Nurturing your inner child

This morning I had to be at a different office for a work meeting. On my way there, I had the opportunity to drive through wooded areas of Pennsylvania where the leaves have reached their peak of autumn brilliance — pumpkin oranges, fire engine reds, sunflower yellows, and the residual greens of summer were lit up by the early day sun and I couldn’t help but shed tears over their beauty. I thanked God for all creation, but especially for my ability to appreciate the beauty of this earth.

And that short prayer got me thinking about autumns I enjoyed as a child, whether it was carving pumpkins to be lit and set out on our front porch or playing “pin the stem on the pumpkin” at Halloween parties, or raking leaves into a big pile at my Grammy and Pop-Pop’s house and grabbing my little brother’s hand and running and jumping in, squealing with delight. The sheer joy of being a child is something I now, as an adult, long for and often struggle to recapture.

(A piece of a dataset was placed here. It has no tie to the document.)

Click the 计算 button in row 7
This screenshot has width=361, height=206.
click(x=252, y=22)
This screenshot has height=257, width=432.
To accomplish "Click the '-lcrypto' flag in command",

In my work with adolescents with drug and alcohol addictions I’m discovering that their own childhoods are not full of happy memories. My heart aches for them — I want them to experience the innocence, the joy, the laughter, the wonder of being a child. I’m realizing just how vital the “inner child” is to humans’ happiness.

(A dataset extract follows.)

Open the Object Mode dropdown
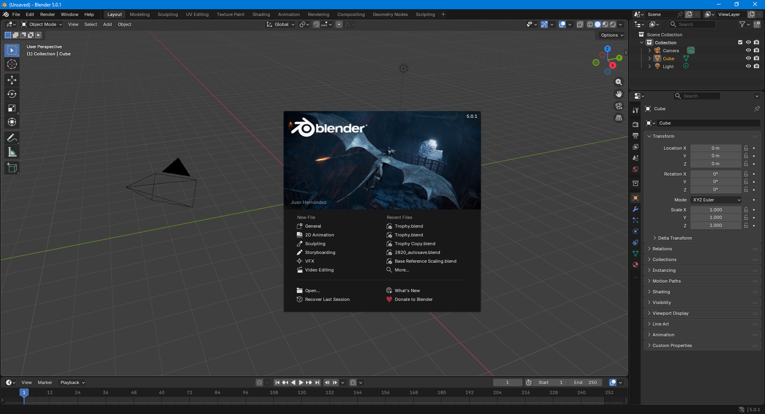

So, what are you doing today to nurture your inner child? If you don’t have joyful memories of childhood, what can you do to honor the child within you who was never able to show her- or himself? What about doing something silly like telling a joke…even if it’s not funny to anyone but yourself? You could take a walk outside and pretend you’re seeing the world for the first time. What do you notice around you? You could rake a big pile of leaves and jump in it! You could sit quietly in a room with construction paper and crayons and just see what your inner child creates when it’s not constrained by the “adult voice of reason” or the perfectionist within you. Write a poem that rhymes. Skip down the sidewalk (I did this once in Philadelphia and felt simultaneously foolish and wonderful…it left me breathless with laughter!). Watch a G-rated movie (My parents…who also cherish their inner child…and I plan to watch the new Muppets movie when it comes out!).

Imagine how fun and wonderful the world would be if everyone, for just a few minutes each day, could honor their inner child. Let’s start a trend!